Thumbnail Image

Date Posted: Oct 07 2016

Tags: SEO, Usability, Apache, Semantics

Clean URL Rewrites Using Apache

This article will cover how to easily implement Clean URLs (also known as Semantic URLs, RESTful URLs, User-Friendly URLs and Search Engine-Friendly URLs) using Apache Web Server; currently the most popular web server platform worldwide.

Not using Apache web server? No problem, NGINX users can check out my article Clean URL Rewrites Using NGINX.

A Clean URL is a URL that does not contain query strings or parameters. This makes the URL easier to read and more understandable to users.

Clean URLs are a high ranking factor for many search engines, but there are many other reasons why having Clean URLs can be important to your website. Check out our article Are your URLs Letting Your Website Down for more information.

THE PROBLEM

Take a look at this URL used by a dynamically generated web page:


http://www.exampleshop.co.uk/products.php?id=7

The example shows a common URL structure that you may often see output from a PHP driven CMS (Content Management System).

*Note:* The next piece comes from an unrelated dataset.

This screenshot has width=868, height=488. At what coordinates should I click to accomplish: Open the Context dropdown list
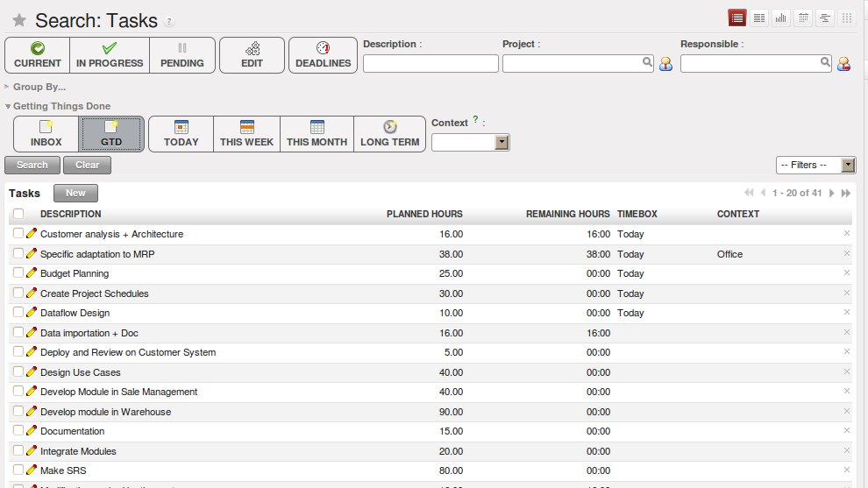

The URL links to a dynamic PHP web page called products.php with a variable value of 7. A dynamic web page is a web page that is constructed using server side scripting, for example PHP. Server side scripting allows you to use URL parameters to determine the assembly of a dynamic web page, as shown in the example ‘id=7’.

Functionally this URL is perfect; it links to the dynamic products page, and passes the variable ‘id’ with the value of 7 to the webserver to dynamically generate the content for the product associated with ID value of 7.

This is great but the URL seems a bit archaic, difficult to remember, it contains no relevant keywords for search engines; and it doesn’t describe the content of the webpage very clearly.

The webpage in the example is actually a shop page for buying organic apples, but there is no way of telling this from the current URL.

Here is an example of a more ideal URL:


http://www.exampleshop.co.uk/buy/organic-fruit/apples

Our example now contains multiple keywords for search crawlers and a clear description of the contents of the webpage.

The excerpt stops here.